A High Court of Rivers State, Port Harcourt, will on March 23 and 24, hear applications by parties in the N50 billion suit filed against Shell Petroleum Development Company (SPDC) by its ex-employees.

A couple and ex-employees of Shell, Emeka and Stella Okoli filed the suit, seeking damages for medical negligence by doctors working in Shell Hospital in Port Harcourt, during an appendectomy operation on their child, Chinazam.

Chinazam, the only son of the claimants, suffered brain damage and remained incapacitated and confined to a wheelchair, following the alleged negligent surgical procedure by Shell’s hospital and its doctors.

Those sued alongside Shell, as second and third defendants are, Dr. Alexander Dimoko and Dr. Dafe Akpoduado, who performed the appendectomy surgery on Chinazam in September 2016.

At the resumed proceedings of the matter, the defendants, through their counsels Cyriacus Orlu for Shell and Michael Amadi for 2nd and 3rd defendants, informed the court of their pending applications, challenging the suit.

They told the court that their separate applications were predicated on an argument that the writ of summons used in commencing the action by the claimants was incompetent.

They said the writ was not in line with Sections 97 and 98 of the Rules of Sheriff and Civil Processes Act and that the suit should be dismissed.

Responding, counsel to the claimants, Prof. Akin Ibidapo-Obe, told the court to discountenance the applications by the defence.

Ibidapo-Obe told the trial Judge, Weli Chechey, that he has filed fresh applications seeking to amend the writ of summons and to increase the damages to N60 billion.

He urged the court to dismiss the defendants’ submissions as baseless.

Ibidapo-Obe argued that he had already raised a motion to amend the writ of summons and asked the court to be guided on the priority of hearing the applications.

He submitted that the defendants could not depend on the Sherriff Act to declare a writ incompetent.

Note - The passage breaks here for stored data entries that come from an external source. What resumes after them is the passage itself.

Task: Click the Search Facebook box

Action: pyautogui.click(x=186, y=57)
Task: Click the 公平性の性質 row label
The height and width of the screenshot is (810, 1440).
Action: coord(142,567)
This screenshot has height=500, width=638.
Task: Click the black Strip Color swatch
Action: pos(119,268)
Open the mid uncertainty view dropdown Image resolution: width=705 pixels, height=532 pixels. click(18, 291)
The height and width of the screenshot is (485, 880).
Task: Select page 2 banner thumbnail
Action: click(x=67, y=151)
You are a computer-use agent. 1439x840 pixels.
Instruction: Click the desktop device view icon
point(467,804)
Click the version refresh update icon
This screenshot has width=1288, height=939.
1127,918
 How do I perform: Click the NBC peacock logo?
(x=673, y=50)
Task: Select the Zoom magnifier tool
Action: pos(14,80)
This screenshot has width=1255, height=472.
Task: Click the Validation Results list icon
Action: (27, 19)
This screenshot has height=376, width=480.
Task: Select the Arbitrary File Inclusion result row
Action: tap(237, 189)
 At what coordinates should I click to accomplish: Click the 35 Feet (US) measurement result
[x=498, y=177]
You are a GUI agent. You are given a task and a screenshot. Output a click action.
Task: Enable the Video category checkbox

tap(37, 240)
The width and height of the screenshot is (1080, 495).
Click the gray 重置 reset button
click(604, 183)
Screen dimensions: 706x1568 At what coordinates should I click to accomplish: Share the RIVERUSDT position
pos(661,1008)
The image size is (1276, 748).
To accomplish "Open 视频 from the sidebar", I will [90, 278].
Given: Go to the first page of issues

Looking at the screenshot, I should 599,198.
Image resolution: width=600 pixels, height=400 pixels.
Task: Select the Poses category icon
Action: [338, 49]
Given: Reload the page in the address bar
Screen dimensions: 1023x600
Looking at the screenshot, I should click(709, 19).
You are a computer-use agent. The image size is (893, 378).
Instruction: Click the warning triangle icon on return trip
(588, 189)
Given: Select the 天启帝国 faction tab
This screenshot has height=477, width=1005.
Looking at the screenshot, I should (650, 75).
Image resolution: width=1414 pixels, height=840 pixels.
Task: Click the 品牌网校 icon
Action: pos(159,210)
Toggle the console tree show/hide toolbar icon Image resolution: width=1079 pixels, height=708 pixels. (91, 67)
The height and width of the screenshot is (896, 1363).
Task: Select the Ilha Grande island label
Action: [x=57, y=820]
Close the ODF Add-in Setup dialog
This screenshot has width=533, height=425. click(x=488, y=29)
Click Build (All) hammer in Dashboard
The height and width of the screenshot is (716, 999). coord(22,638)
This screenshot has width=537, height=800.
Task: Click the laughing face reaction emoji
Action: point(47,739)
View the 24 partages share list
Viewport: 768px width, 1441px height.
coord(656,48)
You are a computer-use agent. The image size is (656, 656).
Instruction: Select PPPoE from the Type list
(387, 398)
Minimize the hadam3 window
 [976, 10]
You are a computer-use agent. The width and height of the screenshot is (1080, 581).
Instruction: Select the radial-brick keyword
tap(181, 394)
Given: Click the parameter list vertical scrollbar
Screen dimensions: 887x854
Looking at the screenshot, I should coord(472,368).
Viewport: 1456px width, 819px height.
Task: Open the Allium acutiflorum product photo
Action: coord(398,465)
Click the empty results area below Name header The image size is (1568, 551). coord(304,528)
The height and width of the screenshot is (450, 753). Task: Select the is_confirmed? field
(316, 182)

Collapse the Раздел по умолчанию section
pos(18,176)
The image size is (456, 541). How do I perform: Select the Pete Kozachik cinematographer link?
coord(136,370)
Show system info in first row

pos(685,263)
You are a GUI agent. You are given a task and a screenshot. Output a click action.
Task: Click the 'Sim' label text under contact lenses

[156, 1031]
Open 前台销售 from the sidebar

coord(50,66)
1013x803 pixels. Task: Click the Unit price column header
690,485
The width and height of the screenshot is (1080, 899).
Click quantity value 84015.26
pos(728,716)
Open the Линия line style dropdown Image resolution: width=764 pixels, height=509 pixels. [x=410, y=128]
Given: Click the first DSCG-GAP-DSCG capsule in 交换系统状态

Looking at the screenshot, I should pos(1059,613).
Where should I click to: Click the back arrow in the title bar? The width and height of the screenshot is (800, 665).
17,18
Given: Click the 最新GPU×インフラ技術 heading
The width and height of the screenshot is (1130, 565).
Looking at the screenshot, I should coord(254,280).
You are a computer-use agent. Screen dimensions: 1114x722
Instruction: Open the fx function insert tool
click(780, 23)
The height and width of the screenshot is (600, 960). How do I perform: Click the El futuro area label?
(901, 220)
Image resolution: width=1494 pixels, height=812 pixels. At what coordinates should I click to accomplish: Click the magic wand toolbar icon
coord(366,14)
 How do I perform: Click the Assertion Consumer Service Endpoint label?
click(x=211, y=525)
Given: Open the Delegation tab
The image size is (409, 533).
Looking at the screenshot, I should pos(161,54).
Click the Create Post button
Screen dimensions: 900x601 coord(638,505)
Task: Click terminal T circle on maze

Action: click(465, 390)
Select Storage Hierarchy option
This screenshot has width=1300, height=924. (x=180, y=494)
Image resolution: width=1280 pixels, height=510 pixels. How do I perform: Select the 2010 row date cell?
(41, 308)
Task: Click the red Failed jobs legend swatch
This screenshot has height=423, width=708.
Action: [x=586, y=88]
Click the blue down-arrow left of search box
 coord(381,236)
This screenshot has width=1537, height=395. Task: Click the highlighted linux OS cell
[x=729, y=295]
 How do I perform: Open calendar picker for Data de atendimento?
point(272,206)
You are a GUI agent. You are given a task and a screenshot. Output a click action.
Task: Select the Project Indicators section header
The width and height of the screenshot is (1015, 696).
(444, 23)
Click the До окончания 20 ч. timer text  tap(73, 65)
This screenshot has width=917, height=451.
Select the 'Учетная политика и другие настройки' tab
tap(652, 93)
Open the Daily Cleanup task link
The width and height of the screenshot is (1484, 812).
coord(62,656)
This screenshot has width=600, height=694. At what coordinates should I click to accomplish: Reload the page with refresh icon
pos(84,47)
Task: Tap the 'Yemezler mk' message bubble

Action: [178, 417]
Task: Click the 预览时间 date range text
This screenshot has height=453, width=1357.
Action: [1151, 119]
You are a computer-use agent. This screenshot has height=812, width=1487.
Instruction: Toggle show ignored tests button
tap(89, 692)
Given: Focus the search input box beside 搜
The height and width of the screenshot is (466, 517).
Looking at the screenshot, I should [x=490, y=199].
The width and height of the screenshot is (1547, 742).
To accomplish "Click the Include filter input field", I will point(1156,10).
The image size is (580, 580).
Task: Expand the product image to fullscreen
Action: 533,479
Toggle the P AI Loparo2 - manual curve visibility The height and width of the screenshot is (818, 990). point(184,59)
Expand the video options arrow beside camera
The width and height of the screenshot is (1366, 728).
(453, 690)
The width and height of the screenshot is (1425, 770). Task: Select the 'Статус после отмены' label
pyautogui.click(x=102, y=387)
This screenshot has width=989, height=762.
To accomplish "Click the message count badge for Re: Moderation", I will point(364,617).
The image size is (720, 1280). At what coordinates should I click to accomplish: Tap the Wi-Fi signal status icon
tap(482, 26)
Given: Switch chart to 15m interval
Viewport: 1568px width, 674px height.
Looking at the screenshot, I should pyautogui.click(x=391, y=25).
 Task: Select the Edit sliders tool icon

He said: “When Sections 97 and 98 are read in conjunction with the rules of the court, the court will see that there is no basis for the preliminary objections, and it is not for the other party to render any writ incompetent.”

Justice Chechey, who allowed the parties to present brief arguments, however, observed that Amadi, counsel to the second and third defendants, did not include a physical address in his applications, to enable timely service of the writ by the bailiff.

“Look at your process and tell me your physical address. Where is it?” the judged asked the lawyer and compelled him to admit that his claims were not qualified.

He also told the defence to consolidate their applications before the next adjourned date.

Justice Chechey adjourned the matter to March 27 and 28 to enable parties to reassess their positions and prepare to argue their applications.